Teachers who are National Board Certified are eligible to receive a $2,000 annual supplement. However, this differential pay is not tied to high-needs schools or subject-area shortages.

Citation

Recommendations for South Dakota

Support differential pay initiatives for effective teachers in subject shortage areas.
South Dakota should encourage districts to link compensation to district needs. Such policies can help districts achieve a more equitable distribution of teachers.

Expand differential pay initiatives for teachers in high-needs schools.
Although the state's program is a desirable recruitment and retention tool for teachers early in the career, South Dakota should expand its program to include those already part of the teaching pool. A salary differential is an attractive incentive for every teacher.
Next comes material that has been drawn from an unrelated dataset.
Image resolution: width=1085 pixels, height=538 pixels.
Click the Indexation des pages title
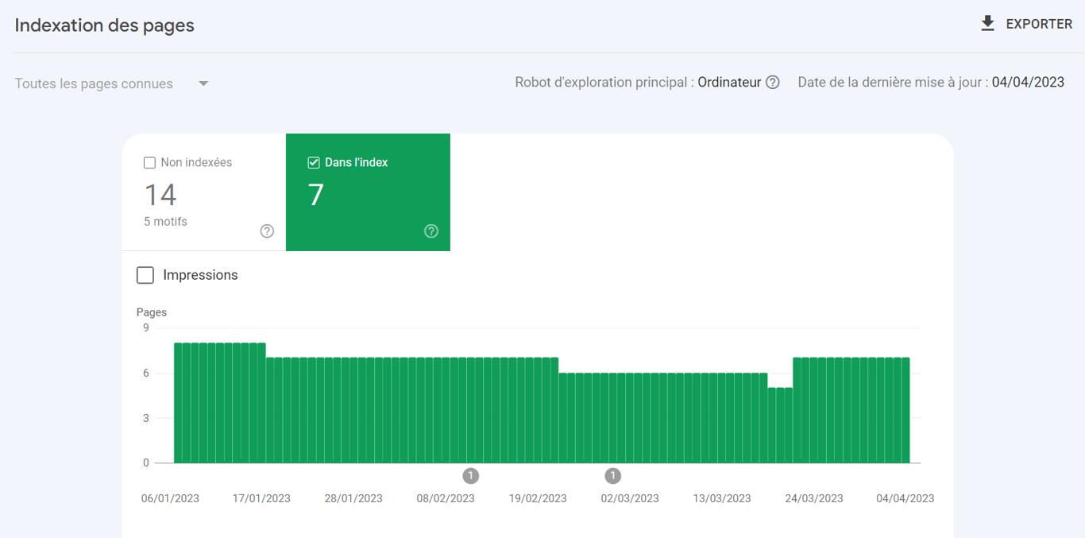click(103, 25)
Consider tying National Board supplemenst to teaching in high-needs schools.
This differential pay could be an incentive to attract some of the state's most effective teachers to its low-performing schools.

State response to our analysis

South Dakota recognized the factual accuracy of this analysis.

How we graded

States should help address chronic shortages and needs.

As discussed in Goal 4-C, states should ensure that state-level policies (such as a uniform salary schedule) do not interfere with districts' flexibility in compensating teachers in ways that best meet their individual needs and resources. However, when it comes to addressing chronic shortages, states should do more than simply get out of the way. They should provide direct support for differential pay for effective teaching in shortage subject areas and high-need schools. Attracting effective and qualified teachers to high-need schools or filling vacancies in hard-to-staff subjects are problems that are frequently beyond a district's ability to solve. States that provide direct support for differential pay in these areas are taking an important step in promoting the equitable distribution of quality teachers. Short of providing direct support, states can also use policy levers to indicate to districts that differential pay is not only permissible but necessary.

Research rationale

Two recent studies emphasize the need for differential pay. In "Teacher Quality and Teacher Mobility", L. Feng and T. Sass find that high performing teachers tend to transfer to schools with a large proportion of other high performing teachers and students, while low performing teachers cluster in bottom quartile schools (CALDER: Urban Institute 2011).  Another study from T. Sass et al found that the least effective teachers in high-poverty schools were considerably less effective than the least effective teachers in low-poverty schools.

Charles Clotfelter, et al., "Would Higher Salaries Keep Teachers in High-Poverty Schools? Evidence from a Policy Intervention in North Carolina," Sanford Institute of Public Policy, Duke University, May 16, 2006 at:
http://papers.nber.org/papers/w12285.

Julie Kowal, et al., "Financial Incentives for Hard to Staff Positions," Center for American Progress, November 2008.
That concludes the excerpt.